--- Dataset records Enclosed Below ---

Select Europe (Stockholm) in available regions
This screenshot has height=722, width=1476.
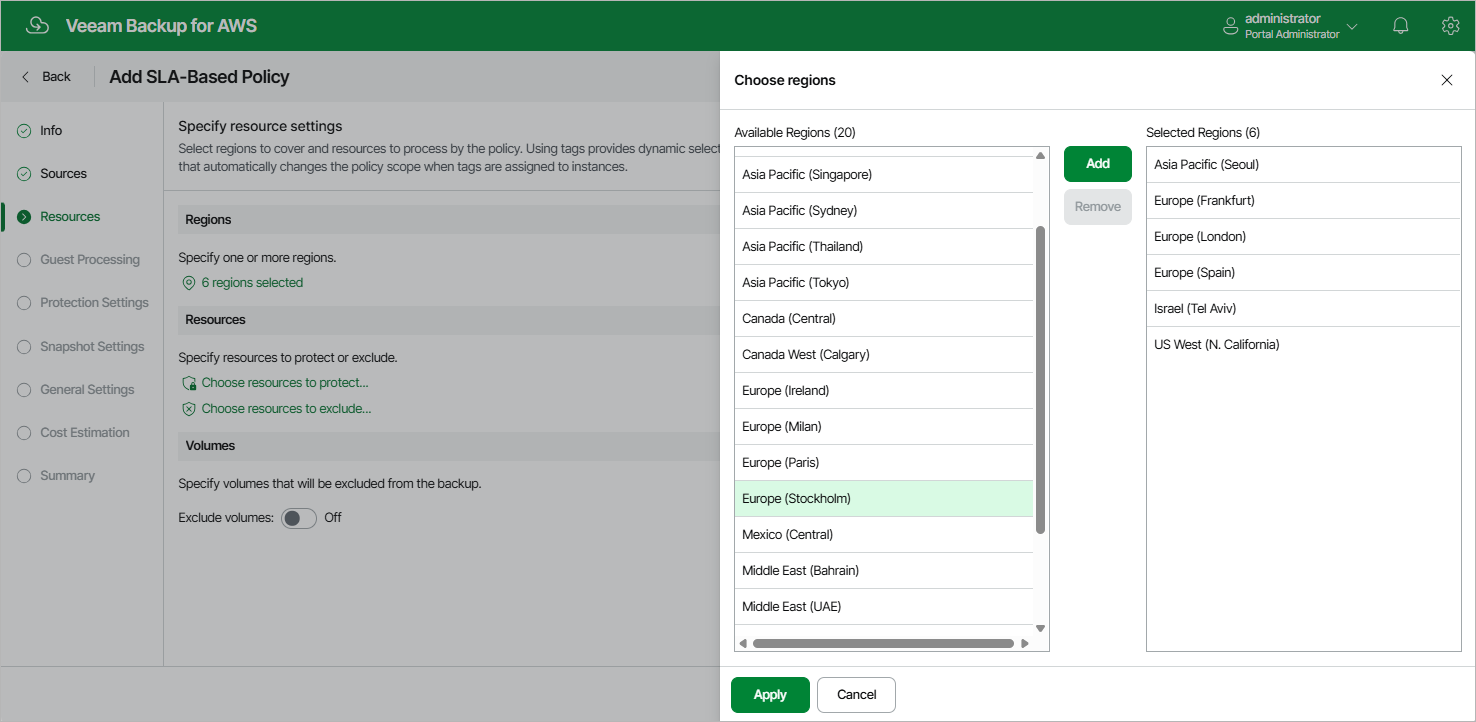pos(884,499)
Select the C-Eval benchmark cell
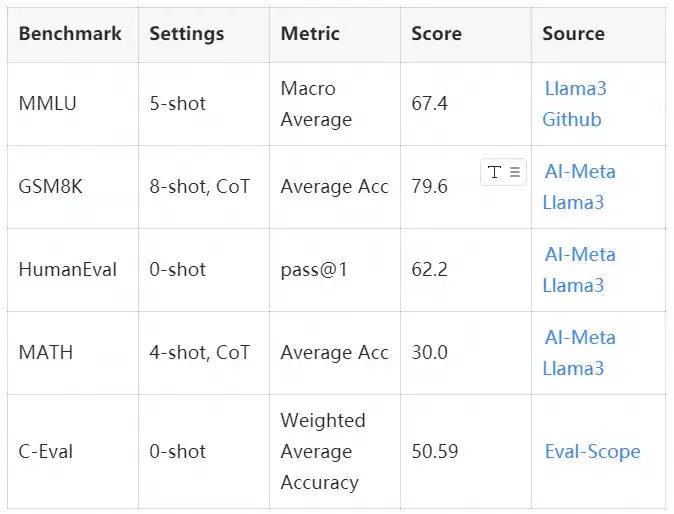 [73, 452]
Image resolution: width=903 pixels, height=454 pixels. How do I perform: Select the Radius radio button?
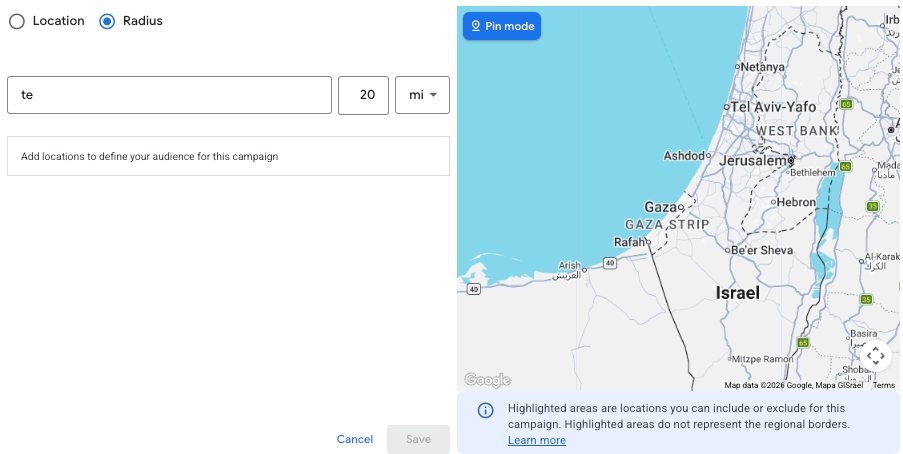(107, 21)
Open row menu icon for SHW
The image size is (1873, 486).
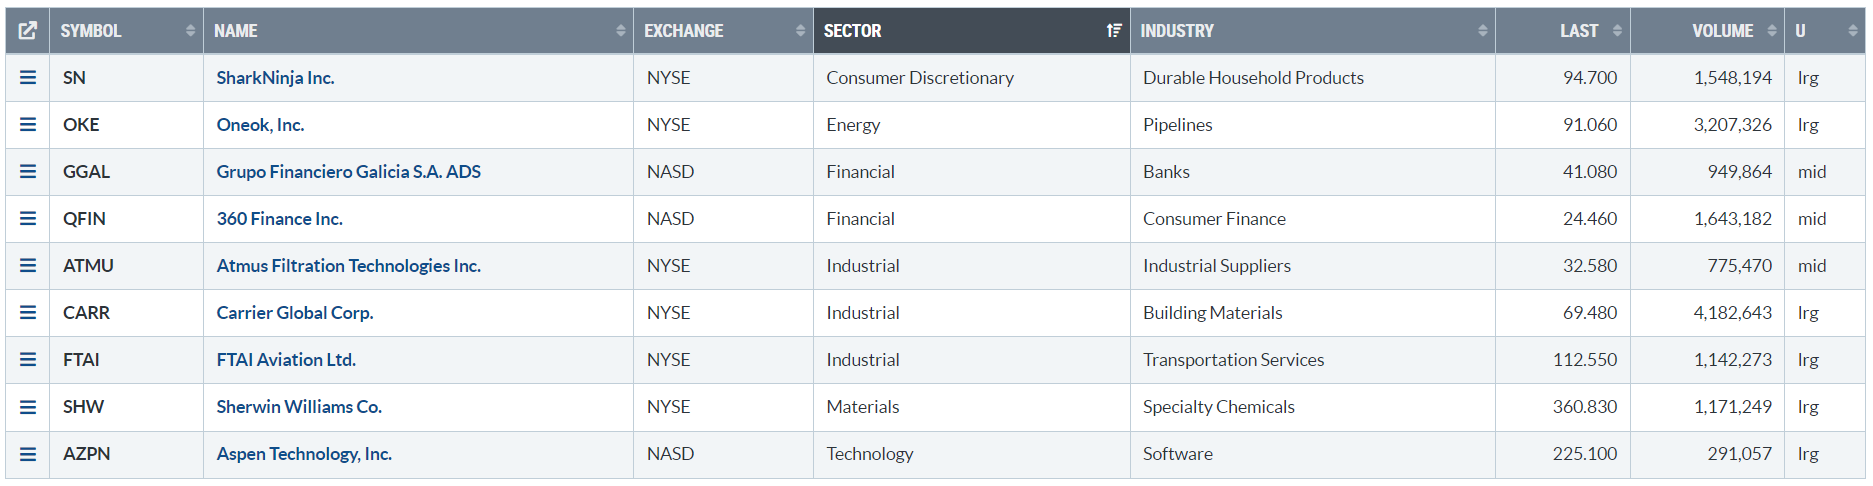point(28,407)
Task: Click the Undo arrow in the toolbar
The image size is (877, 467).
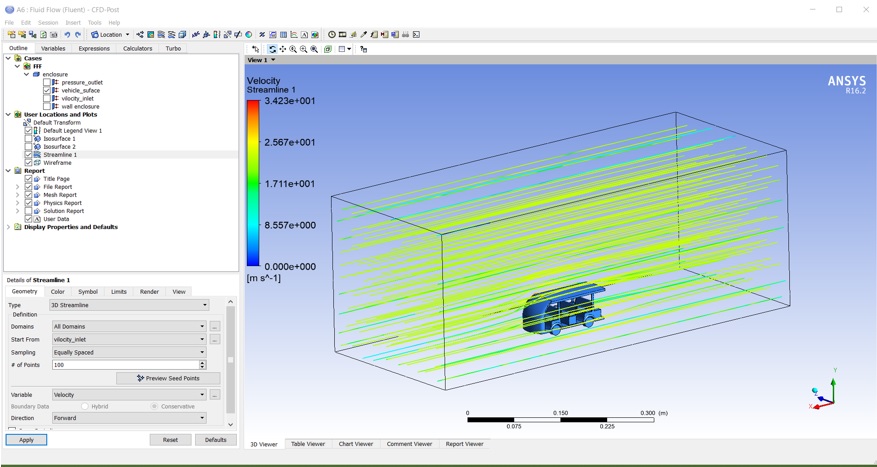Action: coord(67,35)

--- End of Enclosed Dataset records ---

Your instructions
Restate the material word for word; no picture should appear in the copy.

Answer area
Select Europe (Stockholm) in available regions
This screenshot has height=722, width=1476.
pos(884,499)
Select the C-Eval benchmark cell
 [73, 452]
Image resolution: width=903 pixels, height=454 pixels. How do I perform: Select the Radius radio button?
(107, 21)
Open row menu icon for SHW
The image size is (1873, 486).
point(28,407)
Task: Click the Undo arrow in the toolbar
The image size is (877, 467).
Action: coord(67,35)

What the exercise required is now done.